2- “O resultado do censo demográfico no quesito religião,..., mostra que mais de 15% dos brasileiros – um rebanho de 26 milhões de pessoas – são protestantes”. [p.89]
– Apesar do protestante ser confundido com o evangélico nesta reportagem, não podemos deixar de observar a mistura que é feita nessa hora. Esta ambigüidade que é a palavra evangélica, relativiza as conclusões do IBGE. A Revista Veja nos induz a entender: que ambos os termos são sinônimos, quando não é nada disso segundo outros pontos de vista. - O termo protestantismo caiu em desuso. Só é usado pelos pesquisadores do IBGE, que só vêem diferenças, fissuras entre protestantes e católicos e não dentro do próprio catolicismo e protestantismo. Não obstante, há quem veja nesses dois termos uma profunda diferença conceitual e histórica, como se o termo em voga hoje fosse resultado de uma evolução do termo anteriormente usado, mas também uma evolução cosmológica e, por conseguinte, teológica. A doutrina evangélica, por exemplo, da conversão difere das doutrinas dos reformadores europeus e norte-americanos. Clara Mafra, em seu livro: Os evangélicos chegam a dizer que: “a lógica, a conversionista dos protestantes que aqui chegaram ao Brasil sofreu suas transformações” (2001:18).

3- “As conseqüências desse crescimento são muitas. Esse fenômeno pode levar a alterar o perfil das famílias brasileiras”. [p.89]
– Seria o perfil das famílias constituídas por evangélicos diferentes daquelas formadas por não evangélicos? Que perfil seria este tão incomum, tão diferente das demais família brasileira? Será que seria um perfil qualitativamente melhor ou pior? São diferentes em que? Ou, o crescimento numérico, por si só, é um fenômeno qualitativo? O Brasil ficou melhor? Robinson Cavalcanti, bispo anglicano do Recife, quando reflete acerca do exercício da cidadania por parte dos cristãos no Brasil chega a afirmar que: “... o aumento do número dos cristãos não tem diminuído o número dos nossos problemas” (2000:60).
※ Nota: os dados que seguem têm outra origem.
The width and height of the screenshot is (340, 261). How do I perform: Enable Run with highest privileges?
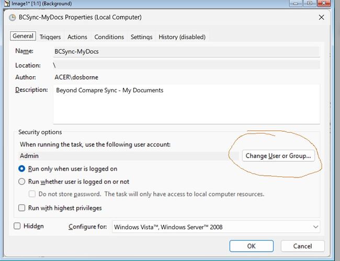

4- “Os evangélicos, mesmo entre os menos escolarizados, têm menor número de filhos que seus vizinhos de outras religiões”.[p.89]
– Dados do próprio IBGE diz que o Brasil está se tornando um país com uma população cada vez mais de idosos, como ocorre na Europa e que “ter menos filhos” é hoje uma característica de toda a população brasileira e não apenas dos que são evangélicos, portanto, não é isso ainda que diferencia este segmento religioso dos demais.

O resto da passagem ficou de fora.